Siempre digo que no hay como un marino cuando se trata de ser galante. El sobrecargo confirmó mi opinión. Se presentó en escena, informó a los otros dos que el número diecisiete era el mío, y les dijo que podían ocupar el trece y el veintiocho, respectivamente, o quedarse en el que ya ocupaban, como quisieran.

Permití que mis ojos le dijeran cuan heroico le consideraba y me instalé en mi nuevo domicilio. El encuentro me había hecho mucho bien. El mar estaba como una balsa; el tiempo se hacía más caluroso a medida que transcurrían las horas. ¡El mareo había pasado a la historia!

Subí a cubierta y me enseñaron a jugar al herrón. Me inscribí para tomar parte en varios deportes. Se sirvió el té sobre cubierta y comí con apetito. Después del té, jugué al tejo de mesa, con unos jóvenes muy agradables. Se mostraron muy amables conmigo. La vida me pareció satisfactoria y deliciosa.

El toque de corneta que anunciaba la hora de irse a vestir me pilló por sorpresa y corrí a mi camarote. La camarera me aguardaba con cierta agitación reflejada en el semblante.

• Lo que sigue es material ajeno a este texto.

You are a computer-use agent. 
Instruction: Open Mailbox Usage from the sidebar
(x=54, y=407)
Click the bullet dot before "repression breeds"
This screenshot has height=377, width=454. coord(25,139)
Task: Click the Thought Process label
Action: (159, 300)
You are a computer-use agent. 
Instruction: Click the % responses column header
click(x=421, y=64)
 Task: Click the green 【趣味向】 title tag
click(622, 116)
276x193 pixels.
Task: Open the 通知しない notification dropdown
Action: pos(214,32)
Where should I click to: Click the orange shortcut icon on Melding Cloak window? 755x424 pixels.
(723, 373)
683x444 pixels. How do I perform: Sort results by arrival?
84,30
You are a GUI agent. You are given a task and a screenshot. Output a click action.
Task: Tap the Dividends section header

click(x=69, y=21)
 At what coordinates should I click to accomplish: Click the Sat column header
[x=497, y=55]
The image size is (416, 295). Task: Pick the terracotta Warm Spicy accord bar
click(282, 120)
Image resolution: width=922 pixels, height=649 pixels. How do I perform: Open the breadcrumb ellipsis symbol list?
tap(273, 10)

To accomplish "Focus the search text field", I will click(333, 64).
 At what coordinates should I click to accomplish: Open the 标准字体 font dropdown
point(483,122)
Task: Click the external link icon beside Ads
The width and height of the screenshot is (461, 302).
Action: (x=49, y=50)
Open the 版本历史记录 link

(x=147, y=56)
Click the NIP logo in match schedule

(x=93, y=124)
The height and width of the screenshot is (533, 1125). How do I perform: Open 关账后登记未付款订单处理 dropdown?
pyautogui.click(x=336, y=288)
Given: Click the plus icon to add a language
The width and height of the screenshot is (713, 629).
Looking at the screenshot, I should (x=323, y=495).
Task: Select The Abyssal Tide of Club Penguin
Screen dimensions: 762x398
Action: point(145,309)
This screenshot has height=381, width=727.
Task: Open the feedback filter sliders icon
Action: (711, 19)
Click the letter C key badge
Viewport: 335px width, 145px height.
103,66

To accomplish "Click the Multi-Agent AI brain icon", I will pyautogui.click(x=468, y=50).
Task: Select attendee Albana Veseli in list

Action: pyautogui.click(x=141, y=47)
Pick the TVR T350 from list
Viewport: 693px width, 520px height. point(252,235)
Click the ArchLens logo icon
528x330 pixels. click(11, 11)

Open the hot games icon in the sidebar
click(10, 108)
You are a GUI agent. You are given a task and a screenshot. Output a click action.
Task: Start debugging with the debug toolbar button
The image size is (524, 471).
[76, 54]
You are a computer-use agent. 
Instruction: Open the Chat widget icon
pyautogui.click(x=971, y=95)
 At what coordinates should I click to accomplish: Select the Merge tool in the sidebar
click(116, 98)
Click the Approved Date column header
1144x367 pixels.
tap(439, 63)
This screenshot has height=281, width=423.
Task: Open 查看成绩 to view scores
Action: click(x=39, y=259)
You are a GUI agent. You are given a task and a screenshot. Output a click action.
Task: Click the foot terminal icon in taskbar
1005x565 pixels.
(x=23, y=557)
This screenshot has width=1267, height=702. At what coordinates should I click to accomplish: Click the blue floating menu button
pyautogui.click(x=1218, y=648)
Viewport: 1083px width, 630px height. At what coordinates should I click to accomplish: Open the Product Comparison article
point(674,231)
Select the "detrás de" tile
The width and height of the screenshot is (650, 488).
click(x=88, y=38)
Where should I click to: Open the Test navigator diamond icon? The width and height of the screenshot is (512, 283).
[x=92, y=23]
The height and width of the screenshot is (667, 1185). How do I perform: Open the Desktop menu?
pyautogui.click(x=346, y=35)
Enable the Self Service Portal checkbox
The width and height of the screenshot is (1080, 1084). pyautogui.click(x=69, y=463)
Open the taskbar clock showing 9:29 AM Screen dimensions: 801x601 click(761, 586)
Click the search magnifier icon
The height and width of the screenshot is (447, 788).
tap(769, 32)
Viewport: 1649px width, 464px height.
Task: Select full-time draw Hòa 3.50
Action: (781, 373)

—Hay un olor horrible en su camarote, señorita. No sé lo que puede ser, pero dudo que pueda usted dormir aquí. Creo que hay un camarote vacante en la cubierta C. Podría trasladarse a él... a pasar esta noche por lo menos.

El olor era, en efecto, bastante malo; nauseabundo. Le dije a la camarera que reflexionaría acerca de la conveniencia de mudarme de camarote mientras me vestía. Me hice el tocado apresuradamente, olfateando con disgusto entretanto.

¿Qué era aquel olor? ¿Una rata muerta? No; algo peor que eso y completamente distinto. Sin embargo, no me era desconocido. Era algo que había olido antes. Algo... ¡Ah! ¡Ya lo sabía! ¡Asafétida! Había trabajado en el dispensario de un hospital algún tiempo durante la guerra y conocía varias drogas nauseabundas. Asafétida, eso era. Pero, ¿cómo...? Me senté en el sofá, dándome cuenta, de pronto, de lo que aquello significaba. Alguien había puesto un poco de asafétida en mi camarote. ¿Por qué? ¿Para conseguir que lo abandonara? ¿Por qué tenía tanto interés en echarme? Pensé en la escena de aquella tarde, viéndola ahora desde un punto de vista distinto. ¿Qué tenía el camarote diecisiete para que tantas personas tuvieran interés en ocuparlo? Los otros dos camarotes eran mejor que aquél, ¿por qué habían insistido los dos hombres en que querían el diecisiete?